Но бедный Санчо стал стенать на дне подземелья и оплакивать свое несчастье, предполагая, что извлекут оттуда его «гладкие, белые, обглоданные кости» и вместе с ними кости его славного Серого; что умрет он далеко от своей родины и вдали от своего семейства и некому будет закрыть ему глаза и оплакать его в смертный час, а это все равно что умереть дважды и остаться один на один со своей смертью. А тут и день наступил; но что мог сделать бедняга Санчо вместе со своим Серым, кроме как вопить и звать на помощь? И исследовать подземелье, ведь не зря же служил он Дон Кихоту. Вот тогда‑то и произнес он свои сокровенные слова: «Помоги мне, всемогущий Боже! То, что для меня злоключение, было бы отличным приключением для господина моего Дон Кихота. Он, наверное, принял бы эти пропасти и подземелья за цветущие сады и дворцы Галианы188 и надеялся бы выйти из мрачных теснин на какой‑нибудь цветущий луг. А я, несчастный, лишенный мужества и растерянный, жду на каждом шагу, что под моими ногами разверзнется другая, еще более глубокая бездна, которая окончательно меня поглотит».

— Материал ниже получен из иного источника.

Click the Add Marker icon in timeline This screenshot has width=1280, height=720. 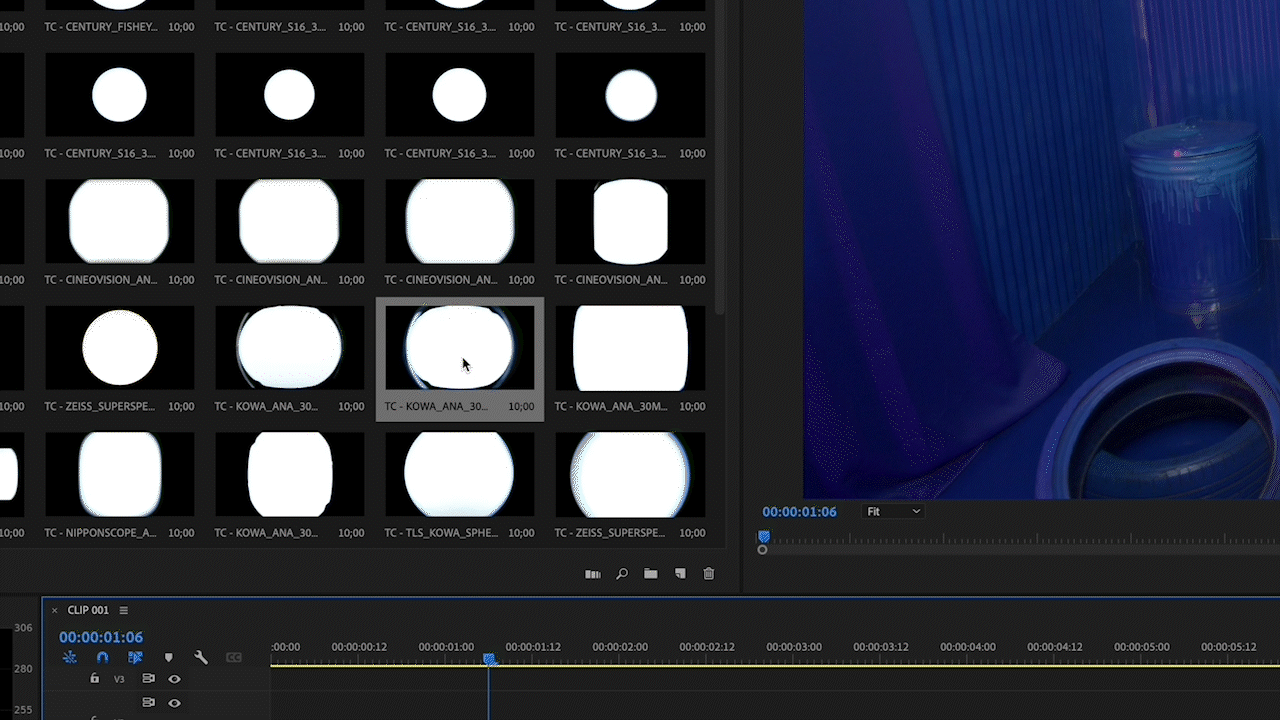(168, 658)
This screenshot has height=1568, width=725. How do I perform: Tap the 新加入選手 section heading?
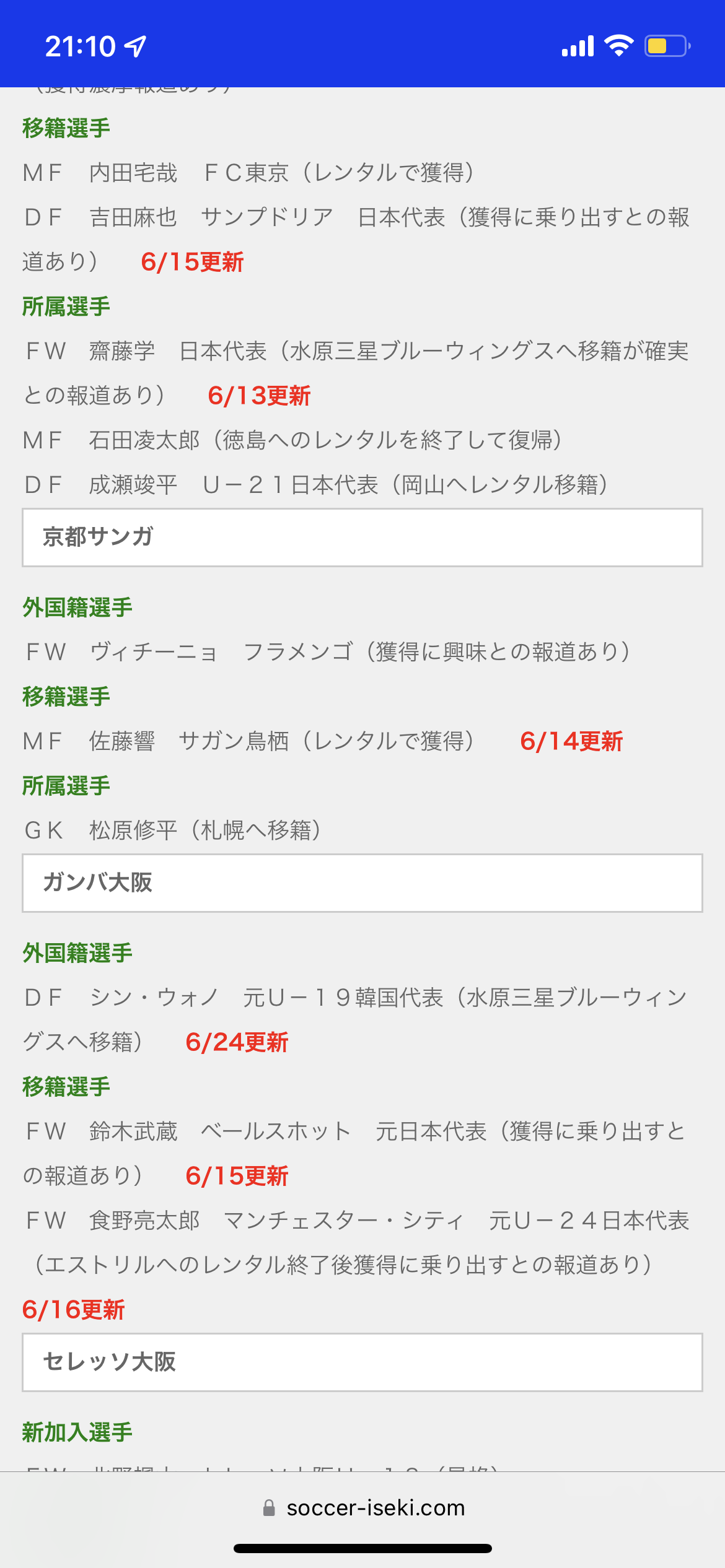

Да, брат Санчо, да, ограниченность души твоей мешает тебе и впредь будет мешать видеть цветущие сады и дворцы Галианы на дне бездны, куда ты упадешь. Но послушай, теперь, когда на дне бездны твоего несчастья ты признаешь, сколь великое расстояние отделяет тебя от твоего господина, именно теперь ты становишься ближе к нему; насколько больше оно тебе кажется, настолько больше ты приближаешься к своему господину. Так происходит у тебя с твоим господином, хотя и в конечных и относительных границах; у всех же нас (у нас, то есть у твоего господина, у тебя, у меня и у всех смертных) — в бесконечных и абсолютных границах с Богом, и чем сильнее мы чувствуем бесконечность, которая лежит между Ним и нами, тем более приближаемся к Нему, и чем менее удается нам представить Его себе и определить словами, тем глубже мы Его познаем и больше любим.